15. Do you know how disgusting you are? When your mother first felt your presence, she threw up, and she kept throwing up for months.
16. Some people say that everything will be straightened out when the boat reaches the bridge. But with your weight, the boat will sink before it reaches the bridge.
17. After arguing with my girlfriend for more than an hour, I finally won my freedom and became a monotone dog again.
18. Stop talking about the ideal of meeting the right person at the best age. I just want to be at the best age, get something for nothing, be free to spend time, and lie down anywhere.
19. Work hard so that your mother can have bragging rights when she walks around in old age!
20. Remember, don’t challenge my bottom line again and again, otherwise, don’t blame me for revising my bottom line again.
21. My friend has achieved a breakthrough in his career and his life has improved. I am really happy for him. But if it were me, I would be happier.
22. Although I am ugly, as long as I buy beautiful clothes, I can be ugly and beautiful.

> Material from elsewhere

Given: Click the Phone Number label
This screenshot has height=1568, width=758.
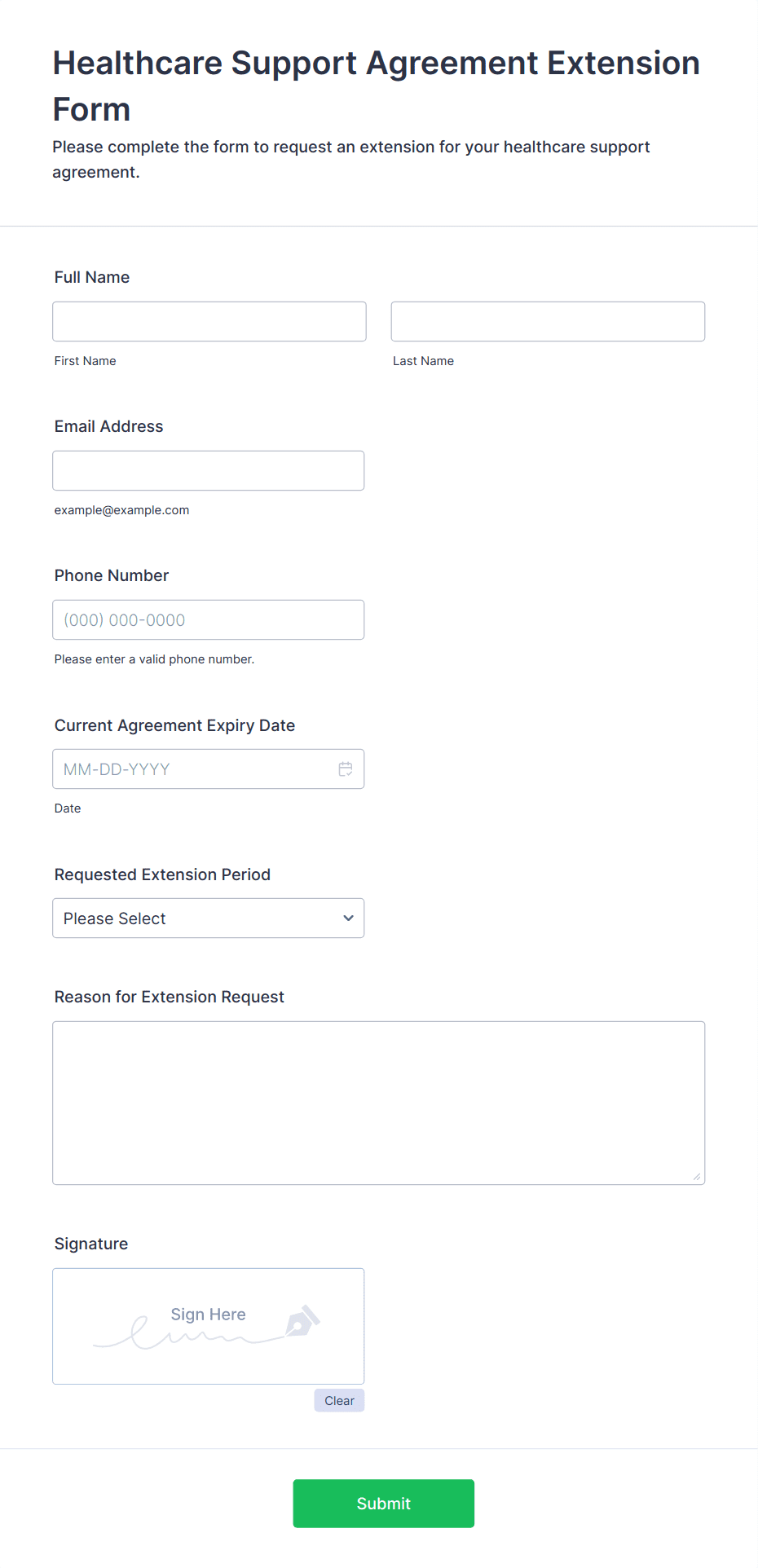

23. The only thing a woman can do for a lifetime is: lose weight. There are many benefits to losing weight. A small weight loss can change your clothes, a big weight loss can change your husband.
24. The lifespan of a mobile phone is about three to five years, which is only one-twentieth of a human lifespan! Your phone is just a part of your life, but you are all of it! Please put down the trivial matters around you and spend more time with your mobile phone!